DLO - DLocal: Emerging Market Exposure With High Growth And Margins

2023-05-22 12:21:25 ET

Summary

  • DLocal Limited operates a payment processing platform globally.
  • Revenue has grown at a CAGR of 93% in the last 3 years due to a rapid increase in new customers and markets.
  • DLocal's margins are highly attractive, with an EBITDA-M of 30% and a NIM of 25%.
  • Continued economic development should help the business drive continued growth in the next decade.
  • We are concerned by the short report issued several months ago, which implies nefarious activities by Management. We suggest patience and alternatives, until the FY23 audit.

Investment thesis

Our current investment thesis is:

  • DLocal (DLO) is a high-growth business, exploiting technological and economic development, to gain market share in the payments industry.
  • The company has a compelling offering that will exploit global development over time, allowing the business to continue its strong growth trajectory.
  • Margins may continue to trend down slightly, but should normalize at an attractive level.
  • Our concern is the findings from the short report, which leads us to recommend other stocks.

Company description

DLocal Limited operates a payment processing platform globally.
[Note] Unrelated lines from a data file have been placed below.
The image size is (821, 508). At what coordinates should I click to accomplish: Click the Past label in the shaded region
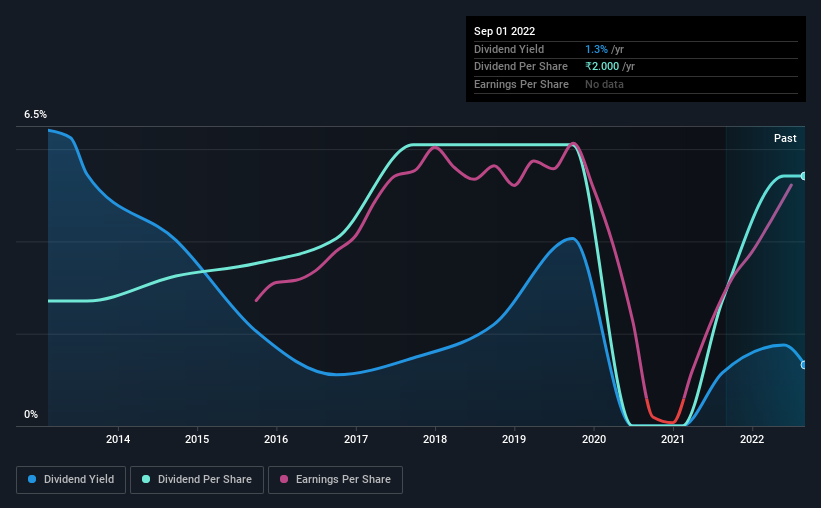(785, 138)
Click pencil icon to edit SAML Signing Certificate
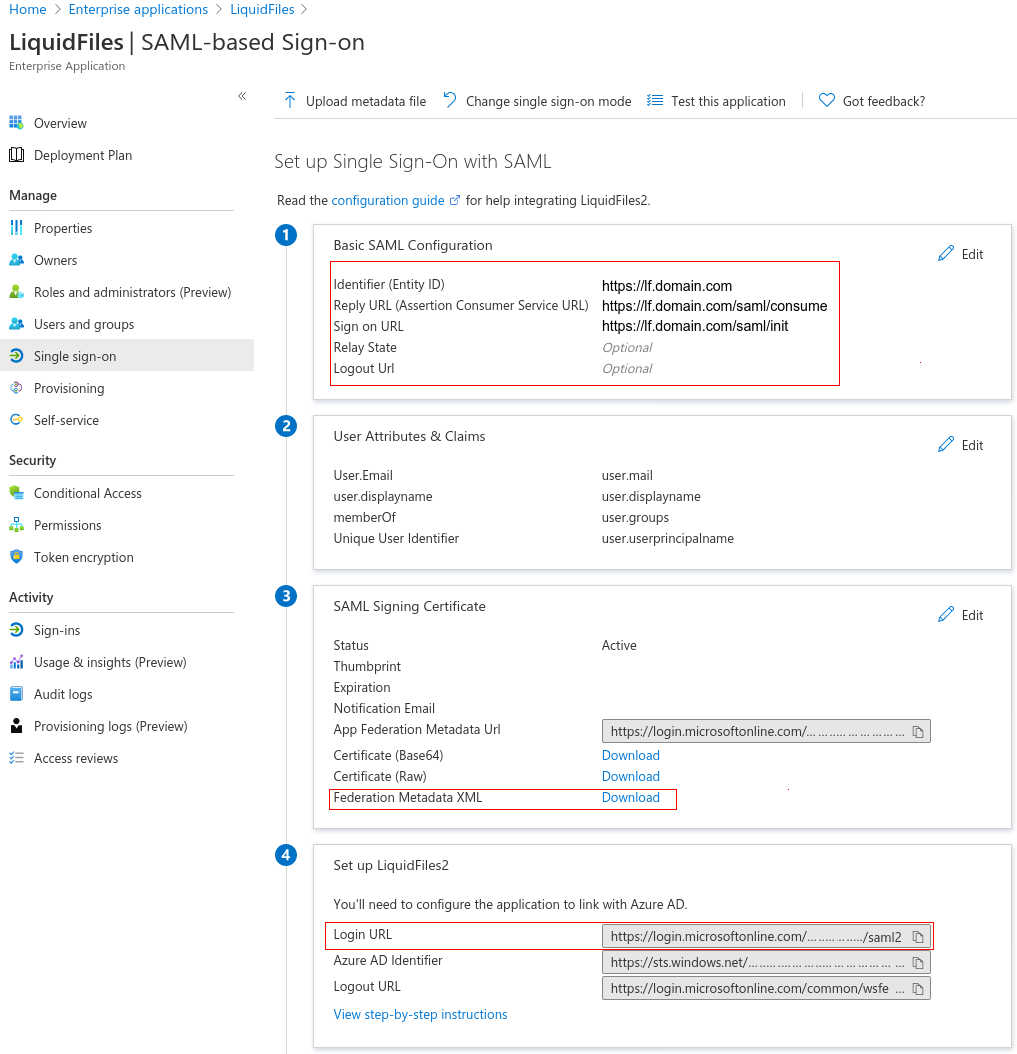The height and width of the screenshot is (1054, 1017). point(946,615)
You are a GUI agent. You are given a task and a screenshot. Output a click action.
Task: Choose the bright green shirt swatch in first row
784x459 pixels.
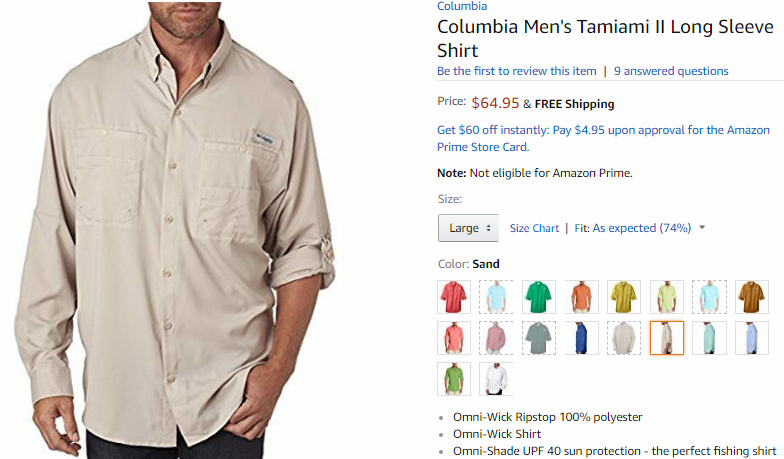tap(538, 297)
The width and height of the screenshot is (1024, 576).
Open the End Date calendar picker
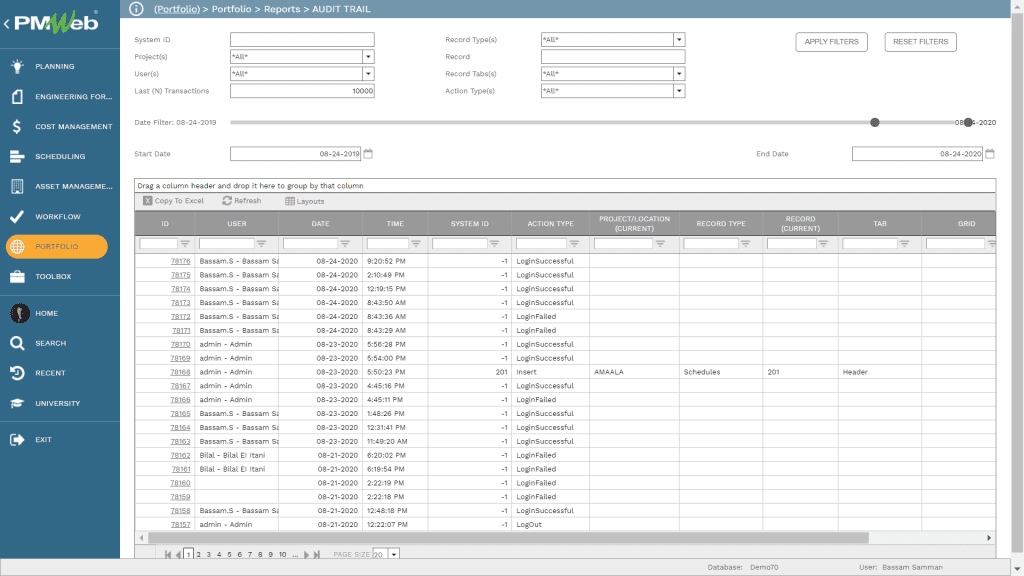click(x=990, y=154)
It enables merchants through its payments platform to get paid and to make payments online.

Share price

Data by YCharts

Similar to other LatAm payments companies, DLocal experienced a bountiful period on the stock market, receiving a premium valuation and much fanfare. Unfortunately, the payments bubble popped, and we saw a rapid decline in valuations, despite resilience in financial performance.

Financial analysis

DLocal financial (Tikr Terminal)

Presented above is DLocal's financial performance for the last decade.

Revenue

DLocal has grown its revenue at a CAGR of 93% in the last 3 years, as widespread adoption has spearheaded the company into global prominence on the payments stage.

The fintech industry has witnessed significant innovation in the last decade, particularly in the payment sector. This has been driven by cost-effective payment network development, as well as improved digital data analytics. Although this development has been led by the West, the rate of adoption in developing nations has been rapid. This is likely due to consumer trust in traditional institutions, with greater trust placed in mobile banking where finances can be easily tracked and understood.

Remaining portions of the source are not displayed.